RECORDS FOR THIS EXERCISE:
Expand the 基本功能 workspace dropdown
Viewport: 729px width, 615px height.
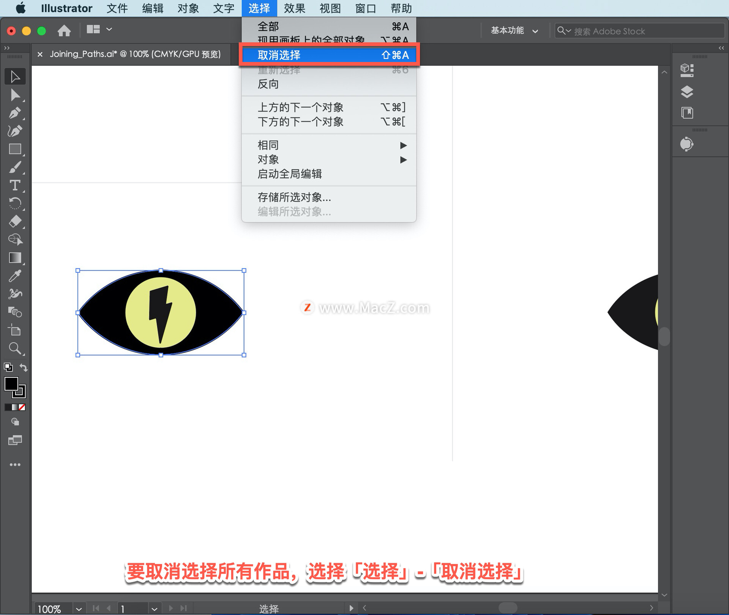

...

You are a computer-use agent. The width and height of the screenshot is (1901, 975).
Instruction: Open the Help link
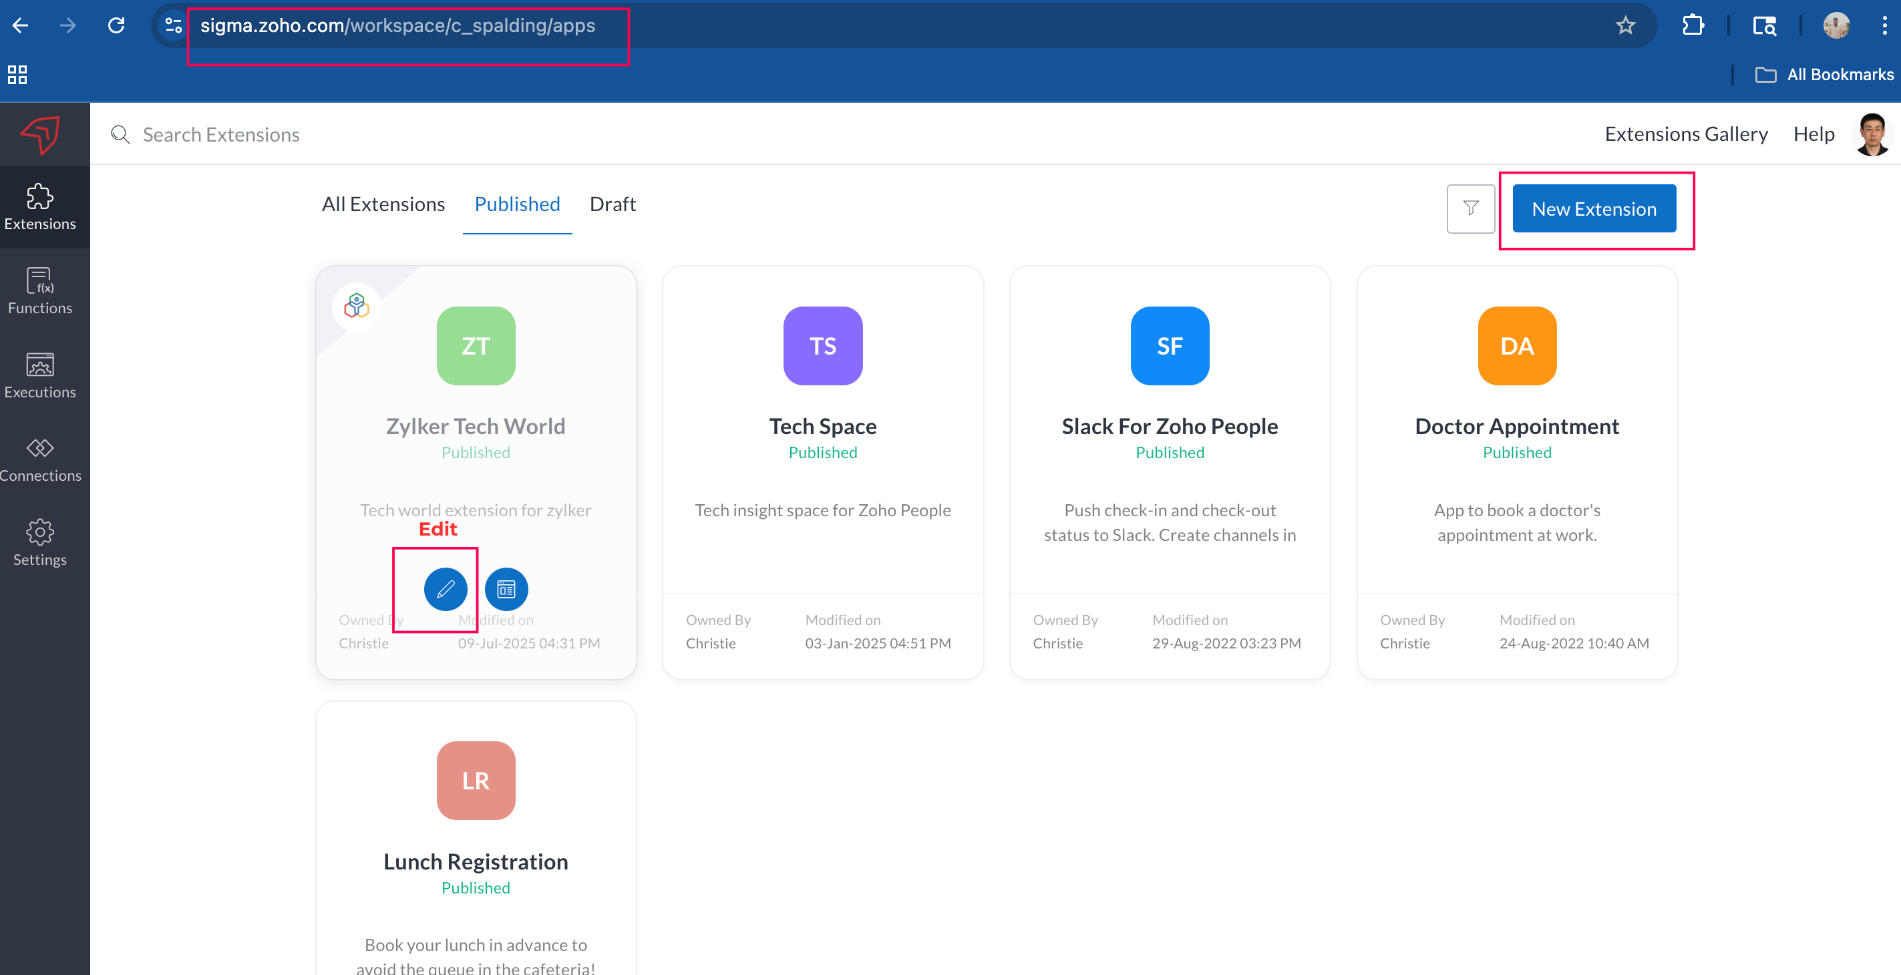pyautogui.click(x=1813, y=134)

TASK REQUIREMENTS: Using the data above, extract exactly the lines from the one that holds "Expand the 基本功能 workspace dropdown" to the one that holds "Viewport: 729px width, 615px height.", both ends included, and no others.

WRITTEN SOLUTION:
Expand the 基本功能 workspace dropdown
Viewport: 729px width, 615px height.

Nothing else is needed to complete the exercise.